掉尾を飾る第六話「サタンの代償」で、主人公の善場は、酔っぱらって後輩選手に怪我をさせた疑いがかかるベテラン投手、手塚幸人の弁護に回る。後輩選手の告発に、手塚の投球フォームが下手投げであることから〝蟻の一穴〟を見いだす弁論が強(したた)か。
以上、読みごたえ充分の野球ミステリ集の舞台は、改めて言うが、野球エリートたちの世界だ。とんでもなく網の目が広い篩(ふるい)にかけられて、それでも落ちなかった強者たちの世界。だが、プロ野球が国民的娯楽としてずっと親しまれているのは、どうしてだろう? 近年、いわゆる信用スコア――個人の信用度合いを、経歴や支払い能力などから数値化したもの――に基づくサービスが注目されているが、とっくの昔からプロ野球の世界では選手個々のあらゆる能力が数値化され、毎年のフトコロ具合の多寡まで公にされてきた。しかも、選手寿命は約九年と恐ろしく短い(参考:日本プロ野球選手会公式ホームページ)。そうしたところに野球ファンは“人世の縮図”をまざまざと見て、わが身に引き比べもしてきたはずだ。そんな野球のない人生は、やはり寂しい。
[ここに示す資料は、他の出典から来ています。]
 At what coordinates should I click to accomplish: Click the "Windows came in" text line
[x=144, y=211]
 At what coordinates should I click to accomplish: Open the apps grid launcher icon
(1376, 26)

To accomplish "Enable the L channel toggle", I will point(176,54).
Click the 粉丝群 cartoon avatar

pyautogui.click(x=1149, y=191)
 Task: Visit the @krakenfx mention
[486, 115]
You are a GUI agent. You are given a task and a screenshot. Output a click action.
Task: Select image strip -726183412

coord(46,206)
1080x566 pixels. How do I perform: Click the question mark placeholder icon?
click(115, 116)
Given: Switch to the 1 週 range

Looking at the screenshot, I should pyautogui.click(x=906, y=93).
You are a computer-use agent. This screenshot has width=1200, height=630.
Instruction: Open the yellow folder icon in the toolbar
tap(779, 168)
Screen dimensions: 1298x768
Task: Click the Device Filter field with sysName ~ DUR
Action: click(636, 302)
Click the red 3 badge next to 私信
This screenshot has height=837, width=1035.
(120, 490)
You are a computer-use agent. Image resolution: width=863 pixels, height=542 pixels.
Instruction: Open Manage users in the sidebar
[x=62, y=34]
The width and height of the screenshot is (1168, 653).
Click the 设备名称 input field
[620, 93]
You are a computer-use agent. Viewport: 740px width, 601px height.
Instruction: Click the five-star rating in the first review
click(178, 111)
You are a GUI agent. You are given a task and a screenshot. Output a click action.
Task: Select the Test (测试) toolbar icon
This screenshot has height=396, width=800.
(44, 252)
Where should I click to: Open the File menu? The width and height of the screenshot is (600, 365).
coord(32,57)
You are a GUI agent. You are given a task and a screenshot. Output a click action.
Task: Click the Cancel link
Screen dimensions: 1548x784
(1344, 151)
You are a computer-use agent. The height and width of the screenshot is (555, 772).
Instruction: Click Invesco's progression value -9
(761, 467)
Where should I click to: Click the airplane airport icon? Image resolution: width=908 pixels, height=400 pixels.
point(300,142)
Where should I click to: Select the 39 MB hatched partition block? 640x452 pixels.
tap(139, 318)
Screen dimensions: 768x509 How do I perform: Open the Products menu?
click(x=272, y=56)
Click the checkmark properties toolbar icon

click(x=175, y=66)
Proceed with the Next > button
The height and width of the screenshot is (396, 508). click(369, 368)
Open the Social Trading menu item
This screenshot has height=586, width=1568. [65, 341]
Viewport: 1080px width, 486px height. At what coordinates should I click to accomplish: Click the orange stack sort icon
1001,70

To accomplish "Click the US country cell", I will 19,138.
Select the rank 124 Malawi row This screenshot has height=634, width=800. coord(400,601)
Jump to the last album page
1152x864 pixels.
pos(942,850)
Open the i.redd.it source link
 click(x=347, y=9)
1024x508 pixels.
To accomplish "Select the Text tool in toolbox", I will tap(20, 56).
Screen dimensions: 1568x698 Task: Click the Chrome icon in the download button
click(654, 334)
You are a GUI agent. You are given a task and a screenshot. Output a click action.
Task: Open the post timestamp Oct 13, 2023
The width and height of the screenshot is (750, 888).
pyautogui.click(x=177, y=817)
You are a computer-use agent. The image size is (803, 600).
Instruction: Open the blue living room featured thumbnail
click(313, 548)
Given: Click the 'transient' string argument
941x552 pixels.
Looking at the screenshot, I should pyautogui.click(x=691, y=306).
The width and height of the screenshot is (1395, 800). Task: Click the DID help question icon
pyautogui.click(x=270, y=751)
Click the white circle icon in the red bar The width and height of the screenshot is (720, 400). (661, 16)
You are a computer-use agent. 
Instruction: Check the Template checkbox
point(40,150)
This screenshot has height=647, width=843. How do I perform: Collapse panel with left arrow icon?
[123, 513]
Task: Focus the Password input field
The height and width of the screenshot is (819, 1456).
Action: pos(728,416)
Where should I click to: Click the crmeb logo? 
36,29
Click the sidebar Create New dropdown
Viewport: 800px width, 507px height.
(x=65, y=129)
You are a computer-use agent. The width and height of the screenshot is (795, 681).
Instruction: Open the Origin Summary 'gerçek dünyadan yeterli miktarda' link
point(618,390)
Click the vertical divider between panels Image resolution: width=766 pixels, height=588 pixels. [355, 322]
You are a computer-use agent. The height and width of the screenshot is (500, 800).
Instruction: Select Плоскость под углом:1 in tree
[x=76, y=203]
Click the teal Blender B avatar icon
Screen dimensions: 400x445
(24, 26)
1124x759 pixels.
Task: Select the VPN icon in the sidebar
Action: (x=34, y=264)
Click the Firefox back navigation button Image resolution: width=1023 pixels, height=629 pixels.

球春、到来せよ。今年の、二〇二〇年の野球シーズンが幕を開ける〈春〉は、野球ファンのみならず、すべての人の〈春〉になる。
付記
解説本文を入稿後に、本城雅人からニュース・リリースがあった。インターネットで自らの野球小説『スカウト・デイズ』と『球界消滅』、『トリダシ』の三冊を無料配信(四月二十四日から三週間)する取り組みを始めるとのことだ。リリースによれば、「まだしばらく我慢の時期が続きますが、小説を読んで、必死にプレーする選手や野球場の景色、ドキドキする緊迫感を思い出し、皆で開幕する日を喜び合えたらと、希望を抱いています」と。未曾有のコロナウイルス禍に対する、野球小説の第一人者らしい戦い方だ。